== Raw data ==

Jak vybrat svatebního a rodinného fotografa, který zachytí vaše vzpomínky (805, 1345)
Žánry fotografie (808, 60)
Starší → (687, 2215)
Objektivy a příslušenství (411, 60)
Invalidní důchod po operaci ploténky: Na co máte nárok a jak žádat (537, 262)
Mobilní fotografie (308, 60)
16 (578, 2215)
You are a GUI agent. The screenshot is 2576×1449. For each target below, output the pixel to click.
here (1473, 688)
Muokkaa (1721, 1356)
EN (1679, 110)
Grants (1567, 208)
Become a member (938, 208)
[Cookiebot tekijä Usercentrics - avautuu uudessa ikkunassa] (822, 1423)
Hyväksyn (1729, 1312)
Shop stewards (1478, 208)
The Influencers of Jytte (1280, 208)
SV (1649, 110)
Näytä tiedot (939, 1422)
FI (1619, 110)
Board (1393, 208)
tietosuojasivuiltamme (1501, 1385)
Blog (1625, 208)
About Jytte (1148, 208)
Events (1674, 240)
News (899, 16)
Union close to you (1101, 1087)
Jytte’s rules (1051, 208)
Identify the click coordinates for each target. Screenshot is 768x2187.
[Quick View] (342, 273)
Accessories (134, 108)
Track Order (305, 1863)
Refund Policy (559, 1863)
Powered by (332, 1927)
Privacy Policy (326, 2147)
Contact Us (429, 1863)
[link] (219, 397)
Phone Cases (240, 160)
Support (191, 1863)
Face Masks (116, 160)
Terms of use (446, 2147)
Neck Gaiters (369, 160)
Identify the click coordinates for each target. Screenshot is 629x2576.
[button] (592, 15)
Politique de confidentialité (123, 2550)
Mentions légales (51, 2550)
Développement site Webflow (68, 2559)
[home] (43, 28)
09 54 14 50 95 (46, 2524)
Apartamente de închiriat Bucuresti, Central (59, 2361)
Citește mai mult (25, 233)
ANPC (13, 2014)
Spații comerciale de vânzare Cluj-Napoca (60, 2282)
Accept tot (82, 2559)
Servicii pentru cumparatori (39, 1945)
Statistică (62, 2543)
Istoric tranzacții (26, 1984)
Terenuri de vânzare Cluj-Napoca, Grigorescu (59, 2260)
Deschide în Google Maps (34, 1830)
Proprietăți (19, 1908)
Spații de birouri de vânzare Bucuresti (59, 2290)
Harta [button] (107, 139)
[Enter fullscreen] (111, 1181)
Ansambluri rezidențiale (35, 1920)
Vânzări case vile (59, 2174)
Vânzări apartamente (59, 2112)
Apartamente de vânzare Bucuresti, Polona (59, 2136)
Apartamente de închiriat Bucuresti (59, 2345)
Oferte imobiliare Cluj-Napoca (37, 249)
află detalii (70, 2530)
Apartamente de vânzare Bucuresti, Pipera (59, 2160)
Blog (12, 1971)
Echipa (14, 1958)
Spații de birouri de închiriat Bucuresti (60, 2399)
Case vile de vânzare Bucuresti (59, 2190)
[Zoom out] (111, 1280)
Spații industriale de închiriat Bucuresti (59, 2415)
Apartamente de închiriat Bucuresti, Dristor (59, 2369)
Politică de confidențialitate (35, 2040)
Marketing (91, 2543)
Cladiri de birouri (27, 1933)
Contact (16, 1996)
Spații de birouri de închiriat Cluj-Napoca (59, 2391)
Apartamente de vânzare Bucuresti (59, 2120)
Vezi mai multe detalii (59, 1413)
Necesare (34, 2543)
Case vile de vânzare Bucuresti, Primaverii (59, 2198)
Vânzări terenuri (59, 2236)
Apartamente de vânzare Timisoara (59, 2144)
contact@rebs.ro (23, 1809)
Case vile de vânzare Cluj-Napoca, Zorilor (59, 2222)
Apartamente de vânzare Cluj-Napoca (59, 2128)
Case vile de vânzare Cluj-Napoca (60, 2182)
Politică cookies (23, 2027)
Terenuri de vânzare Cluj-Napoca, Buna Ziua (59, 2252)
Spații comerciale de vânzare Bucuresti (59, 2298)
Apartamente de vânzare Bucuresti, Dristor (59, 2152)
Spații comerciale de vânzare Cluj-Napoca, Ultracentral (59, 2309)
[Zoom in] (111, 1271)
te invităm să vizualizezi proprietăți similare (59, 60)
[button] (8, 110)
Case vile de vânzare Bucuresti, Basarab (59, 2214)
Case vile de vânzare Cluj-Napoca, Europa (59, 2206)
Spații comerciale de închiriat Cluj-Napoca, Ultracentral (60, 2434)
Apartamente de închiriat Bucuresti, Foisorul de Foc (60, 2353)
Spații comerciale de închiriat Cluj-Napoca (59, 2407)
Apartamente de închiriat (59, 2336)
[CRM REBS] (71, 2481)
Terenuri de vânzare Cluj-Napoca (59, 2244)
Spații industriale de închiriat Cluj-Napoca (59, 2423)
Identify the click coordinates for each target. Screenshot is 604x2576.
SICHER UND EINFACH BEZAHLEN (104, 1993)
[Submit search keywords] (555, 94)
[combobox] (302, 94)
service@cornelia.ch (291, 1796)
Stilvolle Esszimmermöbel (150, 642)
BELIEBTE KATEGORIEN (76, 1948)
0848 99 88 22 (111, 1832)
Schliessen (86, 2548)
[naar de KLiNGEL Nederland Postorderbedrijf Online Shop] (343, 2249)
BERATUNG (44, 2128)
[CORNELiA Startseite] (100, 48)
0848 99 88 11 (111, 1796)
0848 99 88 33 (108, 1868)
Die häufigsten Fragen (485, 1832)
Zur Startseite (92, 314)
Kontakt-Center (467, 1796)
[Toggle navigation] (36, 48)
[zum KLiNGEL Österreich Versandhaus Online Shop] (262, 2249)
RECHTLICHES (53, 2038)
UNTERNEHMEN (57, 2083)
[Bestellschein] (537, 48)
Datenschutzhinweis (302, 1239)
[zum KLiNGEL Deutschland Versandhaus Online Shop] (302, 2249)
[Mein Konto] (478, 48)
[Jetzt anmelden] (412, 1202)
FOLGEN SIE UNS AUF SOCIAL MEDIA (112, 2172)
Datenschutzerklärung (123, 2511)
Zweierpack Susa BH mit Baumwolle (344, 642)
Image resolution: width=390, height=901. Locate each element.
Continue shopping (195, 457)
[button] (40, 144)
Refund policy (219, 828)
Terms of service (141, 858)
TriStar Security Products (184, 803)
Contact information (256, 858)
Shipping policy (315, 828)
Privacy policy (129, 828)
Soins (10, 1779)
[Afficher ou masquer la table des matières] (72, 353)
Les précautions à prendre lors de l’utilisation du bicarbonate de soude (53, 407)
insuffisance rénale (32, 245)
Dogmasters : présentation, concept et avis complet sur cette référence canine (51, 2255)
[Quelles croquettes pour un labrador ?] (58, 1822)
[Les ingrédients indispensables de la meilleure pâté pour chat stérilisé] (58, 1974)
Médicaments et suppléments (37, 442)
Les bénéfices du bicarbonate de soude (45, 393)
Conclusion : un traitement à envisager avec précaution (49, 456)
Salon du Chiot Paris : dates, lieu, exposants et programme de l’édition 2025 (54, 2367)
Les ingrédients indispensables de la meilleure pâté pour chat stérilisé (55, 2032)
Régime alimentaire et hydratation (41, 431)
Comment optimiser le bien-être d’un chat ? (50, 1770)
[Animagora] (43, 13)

===

Set the entries down again, unchanged and complete.

Jak vybrat svatebního a rodinného fotografa, který zachytí vaše vzpomínky (805, 1345)
Žánry fotografie (808, 60)
Starší → (687, 2215)
Objektivy a příslušenství (411, 60)
Invalidní důchod po operaci ploténky: Na co máte nárok a jak žádat (537, 262)
Mobilní fotografie (308, 60)
16 (578, 2215)
You are a GUI agent. The screenshot is 2576×1449. For each target below, output the pixel to click.
here (1473, 688)
Muokkaa (1721, 1356)
EN (1679, 110)
Grants (1567, 208)
Become a member (938, 208)
[Cookiebot tekijä Usercentrics - avautuu uudessa ikkunassa] (822, 1423)
Hyväksyn (1729, 1312)
Shop stewards (1478, 208)
The Influencers of Jytte (1280, 208)
SV (1649, 110)
Näytä tiedot (939, 1422)
FI (1619, 110)
Board (1393, 208)
tietosuojasivuiltamme (1501, 1385)
Blog (1625, 208)
About Jytte (1148, 208)
Events (1674, 240)
News (899, 16)
Union close to you (1101, 1087)
Jytte’s rules (1051, 208)
Identify the click coordinates for each target. Screenshot is 768x2187.
[Quick View] (342, 273)
Accessories (134, 108)
Track Order (305, 1863)
Refund Policy (559, 1863)
Powered by (332, 1927)
Privacy Policy (326, 2147)
Contact Us (429, 1863)
[link] (219, 397)
Phone Cases (240, 160)
Support (191, 1863)
Face Masks (116, 160)
Terms of use (446, 2147)
Neck Gaiters (369, 160)
Identify the click coordinates for each target. Screenshot is 629x2576.
[button] (592, 15)
Politique de confidentialité (123, 2550)
Mentions légales (51, 2550)
Développement site Webflow (68, 2559)
[home] (43, 28)
09 54 14 50 95 (46, 2524)
Apartamente de închiriat Bucuresti, Central (59, 2361)
Citește mai mult (25, 233)
ANPC (13, 2014)
Spații comerciale de vânzare Cluj-Napoca (60, 2282)
Accept tot (82, 2559)
Servicii pentru cumparatori (39, 1945)
Statistică (62, 2543)
Istoric tranzacții (26, 1984)
Terenuri de vânzare Cluj-Napoca, Grigorescu (59, 2260)
Deschide în Google Maps (34, 1830)
Proprietăți (19, 1908)
Spații de birouri de vânzare Bucuresti (59, 2290)
Harta [button] (107, 139)
[Enter fullscreen] (111, 1181)
Ansambluri rezidențiale (35, 1920)
Vânzări case vile (59, 2174)
Vânzări apartamente (59, 2112)
Apartamente de vânzare Bucuresti, Polona (59, 2136)
Apartamente de închiriat Bucuresti (59, 2345)
Oferte imobiliare Cluj-Napoca (37, 249)
află detalii (70, 2530)
Apartamente de vânzare Bucuresti, Pipera (59, 2160)
Blog (12, 1971)
Echipa (14, 1958)
Spații de birouri de închiriat Bucuresti (60, 2399)
Case vile de vânzare Bucuresti (59, 2190)
[Zoom out] (111, 1280)
Spații industriale de închiriat Bucuresti (59, 2415)
Apartamente de închiriat Bucuresti, Dristor (59, 2369)
Politică de confidențialitate (35, 2040)
Marketing (91, 2543)
Cladiri de birouri (27, 1933)
Contact (16, 1996)
Spații de birouri de închiriat Cluj-Napoca (59, 2391)
Apartamente de vânzare Bucuresti (59, 2120)
Vezi mai multe detalii (59, 1413)
Necesare (34, 2543)
Case vile de vânzare Bucuresti, Primaverii (59, 2198)
Vânzări terenuri (59, 2236)
Apartamente de vânzare Timisoara (59, 2144)
contact@rebs.ro (23, 1809)
Case vile de vânzare Cluj-Napoca, Zorilor (59, 2222)
Apartamente de vânzare Cluj-Napoca (59, 2128)
Case vile de vânzare Cluj-Napoca (60, 2182)
Politică cookies (23, 2027)
Terenuri de vânzare Cluj-Napoca, Buna Ziua (59, 2252)
Spații comerciale de vânzare Bucuresti (59, 2298)
Apartamente de vânzare Bucuresti, Dristor (59, 2152)
Spații comerciale de vânzare Cluj-Napoca, Ultracentral (59, 2309)
[Zoom in] (111, 1271)
te invităm să vizualizezi proprietăți similare (59, 60)
[button] (8, 110)
Case vile de vânzare Bucuresti, Basarab (59, 2214)
Case vile de vânzare Cluj-Napoca, Europa (59, 2206)
Spații comerciale de închiriat Cluj-Napoca, Ultracentral (60, 2434)
Apartamente de închiriat Bucuresti, Foisorul de Foc (60, 2353)
Spații comerciale de închiriat Cluj-Napoca (59, 2407)
Apartamente de închiriat (59, 2336)
[CRM REBS] (71, 2481)
Terenuri de vânzare Cluj-Napoca (59, 2244)
Spații industriale de închiriat Cluj-Napoca (59, 2423)
Identify the click coordinates for each target. Screenshot is 604x2576.
SICHER UND EINFACH BEZAHLEN (104, 1993)
[Submit search keywords] (555, 94)
[combobox] (302, 94)
service@cornelia.ch (291, 1796)
Stilvolle Esszimmermöbel (150, 642)
BELIEBTE KATEGORIEN (76, 1948)
0848 99 88 22 (111, 1832)
Schliessen (86, 2548)
[naar de KLiNGEL Nederland Postorderbedrijf Online Shop] (343, 2249)
BERATUNG (44, 2128)
[CORNELiA Startseite] (100, 48)
0848 99 88 11 (111, 1796)
0848 99 88 33 (108, 1868)
Die häufigsten Fragen (485, 1832)
Zur Startseite (92, 314)
Kontakt-Center (467, 1796)
[Toggle navigation] (36, 48)
[zum KLiNGEL Österreich Versandhaus Online Shop] (262, 2249)
RECHTLICHES (53, 2038)
UNTERNEHMEN (57, 2083)
[Bestellschein] (537, 48)
Datenschutzhinweis (302, 1239)
[zum KLiNGEL Deutschland Versandhaus Online Shop] (302, 2249)
[Mein Konto] (478, 48)
[Jetzt anmelden] (412, 1202)
FOLGEN SIE UNS AUF SOCIAL MEDIA (112, 2172)
Datenschutzerklärung (123, 2511)
Zweierpack Susa BH mit Baumwolle (344, 642)
Image resolution: width=390, height=901. Locate each element.
Continue shopping (195, 457)
[button] (40, 144)
Refund policy (219, 828)
Terms of service (141, 858)
TriStar Security Products (184, 803)
Contact information (256, 858)
Shipping policy (315, 828)
Privacy policy (129, 828)
Soins (10, 1779)
[Afficher ou masquer la table des matières] (72, 353)
Les précautions à prendre lors de l’utilisation du bicarbonate de soude (53, 407)
insuffisance rénale (32, 245)
Dogmasters : présentation, concept et avis complet sur cette référence canine (51, 2255)
[Quelles croquettes pour un labrador ?] (58, 1822)
[Les ingrédients indispensables de la meilleure pâté pour chat stérilisé] (58, 1974)
Médicaments et suppléments (37, 442)
Les bénéfices du bicarbonate de soude (45, 393)
Conclusion : un traitement à envisager avec précaution (49, 456)
Salon du Chiot Paris : dates, lieu, exposants et programme de l’édition 2025 (54, 2367)
Les ingrédients indispensables de la meilleure pâté pour chat stérilisé (55, 2032)
Régime alimentaire et hydratation (41, 431)
Comment optimiser le bien-être d’un chat ? (50, 1770)
[Animagora] (43, 13)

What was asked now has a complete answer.